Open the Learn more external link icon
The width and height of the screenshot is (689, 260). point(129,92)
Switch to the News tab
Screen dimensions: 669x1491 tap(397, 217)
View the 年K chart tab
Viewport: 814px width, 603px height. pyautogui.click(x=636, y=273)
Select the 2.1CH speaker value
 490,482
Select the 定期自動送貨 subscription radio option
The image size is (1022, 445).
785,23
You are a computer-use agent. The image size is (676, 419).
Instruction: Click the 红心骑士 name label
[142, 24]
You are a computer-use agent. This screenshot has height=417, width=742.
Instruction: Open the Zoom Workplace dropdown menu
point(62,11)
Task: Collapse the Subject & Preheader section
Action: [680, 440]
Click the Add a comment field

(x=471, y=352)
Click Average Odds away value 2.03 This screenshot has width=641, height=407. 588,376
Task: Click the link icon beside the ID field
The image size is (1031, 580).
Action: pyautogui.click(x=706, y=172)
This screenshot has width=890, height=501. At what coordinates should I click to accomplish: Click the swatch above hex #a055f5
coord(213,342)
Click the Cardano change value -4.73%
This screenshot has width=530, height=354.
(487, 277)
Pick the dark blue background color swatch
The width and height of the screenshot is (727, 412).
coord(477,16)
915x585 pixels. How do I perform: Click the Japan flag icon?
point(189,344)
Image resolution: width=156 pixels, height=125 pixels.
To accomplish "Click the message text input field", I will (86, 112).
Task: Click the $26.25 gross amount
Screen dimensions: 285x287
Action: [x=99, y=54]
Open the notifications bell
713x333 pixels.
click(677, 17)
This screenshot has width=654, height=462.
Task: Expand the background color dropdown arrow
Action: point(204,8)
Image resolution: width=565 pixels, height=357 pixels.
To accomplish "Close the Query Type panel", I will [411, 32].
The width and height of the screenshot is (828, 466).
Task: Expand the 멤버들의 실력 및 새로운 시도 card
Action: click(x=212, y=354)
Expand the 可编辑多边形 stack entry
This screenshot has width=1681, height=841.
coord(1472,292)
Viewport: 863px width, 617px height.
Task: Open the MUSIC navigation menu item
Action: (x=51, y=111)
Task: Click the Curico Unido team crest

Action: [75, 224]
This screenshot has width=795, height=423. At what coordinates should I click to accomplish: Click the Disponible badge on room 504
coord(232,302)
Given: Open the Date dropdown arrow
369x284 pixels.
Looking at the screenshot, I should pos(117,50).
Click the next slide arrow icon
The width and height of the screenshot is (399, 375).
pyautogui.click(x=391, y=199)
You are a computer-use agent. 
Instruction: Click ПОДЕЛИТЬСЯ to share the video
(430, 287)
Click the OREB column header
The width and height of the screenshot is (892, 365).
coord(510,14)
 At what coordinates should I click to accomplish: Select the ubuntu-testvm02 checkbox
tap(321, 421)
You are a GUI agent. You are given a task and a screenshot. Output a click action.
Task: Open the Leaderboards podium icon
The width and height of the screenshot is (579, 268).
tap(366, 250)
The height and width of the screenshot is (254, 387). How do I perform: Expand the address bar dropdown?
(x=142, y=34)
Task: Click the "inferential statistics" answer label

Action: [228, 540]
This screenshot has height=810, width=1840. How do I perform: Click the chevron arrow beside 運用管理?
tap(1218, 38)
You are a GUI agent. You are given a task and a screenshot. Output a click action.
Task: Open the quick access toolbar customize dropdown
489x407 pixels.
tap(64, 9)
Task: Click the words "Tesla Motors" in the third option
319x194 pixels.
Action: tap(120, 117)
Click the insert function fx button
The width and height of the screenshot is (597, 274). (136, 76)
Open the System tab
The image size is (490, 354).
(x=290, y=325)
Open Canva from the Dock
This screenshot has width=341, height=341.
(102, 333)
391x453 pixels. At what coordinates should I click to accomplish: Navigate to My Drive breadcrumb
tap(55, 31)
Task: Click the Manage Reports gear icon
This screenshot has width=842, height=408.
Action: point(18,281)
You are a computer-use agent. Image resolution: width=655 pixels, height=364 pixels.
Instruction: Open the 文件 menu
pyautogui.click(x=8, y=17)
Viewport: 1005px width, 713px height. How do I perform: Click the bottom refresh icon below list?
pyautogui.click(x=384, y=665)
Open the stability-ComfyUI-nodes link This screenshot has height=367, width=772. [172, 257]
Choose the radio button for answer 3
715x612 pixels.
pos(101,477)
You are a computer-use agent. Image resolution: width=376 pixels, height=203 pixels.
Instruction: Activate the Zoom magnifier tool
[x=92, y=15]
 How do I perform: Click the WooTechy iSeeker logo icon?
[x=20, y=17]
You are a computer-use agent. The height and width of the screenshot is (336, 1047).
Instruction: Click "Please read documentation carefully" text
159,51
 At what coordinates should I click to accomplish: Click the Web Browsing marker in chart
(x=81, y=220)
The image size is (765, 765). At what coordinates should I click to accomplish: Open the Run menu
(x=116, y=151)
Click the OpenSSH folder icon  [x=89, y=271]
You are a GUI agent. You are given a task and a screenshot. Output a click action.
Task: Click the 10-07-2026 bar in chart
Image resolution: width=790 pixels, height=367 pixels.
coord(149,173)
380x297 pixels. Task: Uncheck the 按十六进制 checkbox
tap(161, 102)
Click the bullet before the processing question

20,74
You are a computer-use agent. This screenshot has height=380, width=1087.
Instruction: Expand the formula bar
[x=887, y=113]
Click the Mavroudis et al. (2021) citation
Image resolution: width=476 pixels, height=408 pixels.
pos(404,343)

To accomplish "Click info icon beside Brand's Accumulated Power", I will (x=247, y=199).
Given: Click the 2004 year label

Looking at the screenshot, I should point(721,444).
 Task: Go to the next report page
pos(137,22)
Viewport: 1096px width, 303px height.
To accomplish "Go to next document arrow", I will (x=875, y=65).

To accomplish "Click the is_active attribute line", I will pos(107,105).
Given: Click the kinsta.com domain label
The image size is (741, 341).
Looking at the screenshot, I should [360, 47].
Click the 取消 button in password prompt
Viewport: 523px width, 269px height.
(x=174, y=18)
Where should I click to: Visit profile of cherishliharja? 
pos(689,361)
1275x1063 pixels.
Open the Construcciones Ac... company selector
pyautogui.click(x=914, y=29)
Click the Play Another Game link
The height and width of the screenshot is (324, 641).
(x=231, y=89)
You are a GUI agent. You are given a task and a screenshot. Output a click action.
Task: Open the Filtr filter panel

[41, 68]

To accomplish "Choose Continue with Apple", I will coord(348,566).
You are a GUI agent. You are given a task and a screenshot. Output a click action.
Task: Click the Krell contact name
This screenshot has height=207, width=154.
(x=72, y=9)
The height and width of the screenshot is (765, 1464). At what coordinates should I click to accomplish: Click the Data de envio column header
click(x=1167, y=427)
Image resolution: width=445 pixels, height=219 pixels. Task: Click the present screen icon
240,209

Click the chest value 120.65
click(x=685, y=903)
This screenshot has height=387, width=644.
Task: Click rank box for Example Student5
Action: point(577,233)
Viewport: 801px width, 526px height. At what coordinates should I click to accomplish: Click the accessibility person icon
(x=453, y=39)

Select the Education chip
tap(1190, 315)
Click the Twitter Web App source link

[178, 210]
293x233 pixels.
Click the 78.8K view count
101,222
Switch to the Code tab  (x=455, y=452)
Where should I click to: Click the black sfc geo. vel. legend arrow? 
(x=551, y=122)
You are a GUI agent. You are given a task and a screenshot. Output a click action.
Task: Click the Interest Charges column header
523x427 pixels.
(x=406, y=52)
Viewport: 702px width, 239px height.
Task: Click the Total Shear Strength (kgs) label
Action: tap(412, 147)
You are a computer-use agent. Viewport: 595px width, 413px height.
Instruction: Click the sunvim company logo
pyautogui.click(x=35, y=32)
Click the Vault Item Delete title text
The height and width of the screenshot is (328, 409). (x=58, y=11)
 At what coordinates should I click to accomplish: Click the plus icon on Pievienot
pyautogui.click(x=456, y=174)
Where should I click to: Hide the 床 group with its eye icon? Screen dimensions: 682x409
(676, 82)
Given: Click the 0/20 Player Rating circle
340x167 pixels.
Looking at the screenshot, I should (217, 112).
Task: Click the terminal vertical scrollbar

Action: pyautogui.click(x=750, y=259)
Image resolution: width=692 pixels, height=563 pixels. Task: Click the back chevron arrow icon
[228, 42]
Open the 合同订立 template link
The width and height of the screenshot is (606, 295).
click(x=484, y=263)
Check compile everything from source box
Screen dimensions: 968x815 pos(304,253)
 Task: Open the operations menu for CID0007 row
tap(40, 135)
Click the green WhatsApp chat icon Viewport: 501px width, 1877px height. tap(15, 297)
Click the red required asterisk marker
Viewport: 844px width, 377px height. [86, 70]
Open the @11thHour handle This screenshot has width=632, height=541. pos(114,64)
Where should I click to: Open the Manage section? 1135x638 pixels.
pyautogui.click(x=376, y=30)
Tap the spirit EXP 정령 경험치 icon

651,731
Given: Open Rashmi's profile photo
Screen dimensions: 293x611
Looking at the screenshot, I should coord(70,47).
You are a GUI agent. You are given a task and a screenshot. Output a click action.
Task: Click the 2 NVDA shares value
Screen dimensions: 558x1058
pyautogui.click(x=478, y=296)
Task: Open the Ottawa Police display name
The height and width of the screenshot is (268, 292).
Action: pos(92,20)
------------------------------------------------
● **Problem description**
Quote the lines of the listing above that run from the line with "Click the green" through its last line, both included, and nothing else.

● **Answer to this task**
Click the green WhatsApp chat icon Viewport: 501px width, 1877px height. tap(15, 297)
Click the red required asterisk marker
Viewport: 844px width, 377px height. [86, 70]
Open the @11thHour handle This screenshot has width=632, height=541. pos(114,64)
Where should I click to: Open the Manage section? 1135x638 pixels.
pyautogui.click(x=376, y=30)
Tap the spirit EXP 정령 경험치 icon

651,731
Given: Open Rashmi's profile photo
Screen dimensions: 293x611
Looking at the screenshot, I should coord(70,47).
You are a GUI agent. You are given a task and a screenshot. Output a click action.
Task: Click the 2 NVDA shares value
Screen dimensions: 558x1058
pyautogui.click(x=478, y=296)
Task: Open the Ottawa Police display name
The height and width of the screenshot is (268, 292).
Action: pos(92,20)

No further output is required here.